A new study by McKinsey & Company, the global consultant, estimates that some $1 trillion can be wrung out of the health care system if payments are based on outcomes instead of number of procedures.

Echoing ongoing trials in the Medicare program, the McKinsey study said payments should be bundled and oriented toward "episodes of care," i.e., hospitalizations for acute conditions.

Part of the payment reform battle is semantics. Instead of specialists who provide very narrow services – e.g., diagnostics, surgeries, etc. – the McKinsey report calls for a proliferation of healers. The concept is important because it implies that the system will better manage a patient's overall condition over time and not just treat specific illnesses separately.

The goal of this approach is to reward providers for delivering a patient’s desired outcome (say, walking, remission, or hospital discharge without readmission) with as few complications as possible and for providing the best experience at the lowest possible cost. We believe that more than $2 trillion of US annual spending on health care, which currently totals about $2.7 trillion, could be paid through an episode-focused approach.

As the ACA undergoes its launch, it's too early to tell how many insurers will adopt payment reforms, which are being experimented with in 30 states.

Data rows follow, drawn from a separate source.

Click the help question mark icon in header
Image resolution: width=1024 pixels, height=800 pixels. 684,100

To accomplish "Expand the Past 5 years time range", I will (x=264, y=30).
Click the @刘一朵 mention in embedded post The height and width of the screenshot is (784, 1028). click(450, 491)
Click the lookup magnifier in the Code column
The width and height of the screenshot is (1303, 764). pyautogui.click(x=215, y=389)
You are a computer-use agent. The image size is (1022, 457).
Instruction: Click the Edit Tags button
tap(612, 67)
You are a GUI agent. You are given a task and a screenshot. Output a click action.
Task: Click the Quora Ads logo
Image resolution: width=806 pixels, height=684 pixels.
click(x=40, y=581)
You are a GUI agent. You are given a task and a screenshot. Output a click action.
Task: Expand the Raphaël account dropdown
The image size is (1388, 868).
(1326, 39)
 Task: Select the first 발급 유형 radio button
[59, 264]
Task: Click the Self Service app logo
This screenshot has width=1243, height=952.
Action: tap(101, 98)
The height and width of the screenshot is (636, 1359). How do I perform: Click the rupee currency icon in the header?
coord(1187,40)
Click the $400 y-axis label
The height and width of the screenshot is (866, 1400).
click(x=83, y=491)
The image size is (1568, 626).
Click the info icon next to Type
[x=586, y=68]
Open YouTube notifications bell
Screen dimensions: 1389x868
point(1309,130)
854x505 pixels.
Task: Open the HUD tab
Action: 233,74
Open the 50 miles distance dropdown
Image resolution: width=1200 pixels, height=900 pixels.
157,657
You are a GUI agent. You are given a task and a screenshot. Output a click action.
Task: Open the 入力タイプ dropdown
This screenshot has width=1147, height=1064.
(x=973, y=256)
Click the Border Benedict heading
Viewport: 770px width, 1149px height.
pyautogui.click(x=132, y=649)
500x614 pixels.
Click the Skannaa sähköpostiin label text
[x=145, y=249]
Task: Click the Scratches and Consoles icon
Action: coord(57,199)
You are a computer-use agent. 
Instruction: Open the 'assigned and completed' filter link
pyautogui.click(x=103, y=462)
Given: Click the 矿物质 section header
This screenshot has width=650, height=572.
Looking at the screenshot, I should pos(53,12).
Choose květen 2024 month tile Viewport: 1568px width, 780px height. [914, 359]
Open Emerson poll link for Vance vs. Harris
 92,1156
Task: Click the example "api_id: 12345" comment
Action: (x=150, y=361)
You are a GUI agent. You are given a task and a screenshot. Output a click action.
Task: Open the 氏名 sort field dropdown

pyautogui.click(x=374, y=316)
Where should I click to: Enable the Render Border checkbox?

What would advance the cause of payment reform in the private sector? More transparency, which the ACA encourages with the creation of the state insurance exchanges. Since premiums can be compared on one platform across insurers, it's not unreasonable to suggest that actual medical costs will be next. Seeing what procedures cost – and the illogic of some 100 percent variation in prices in local markets – might drive many providers to the new model.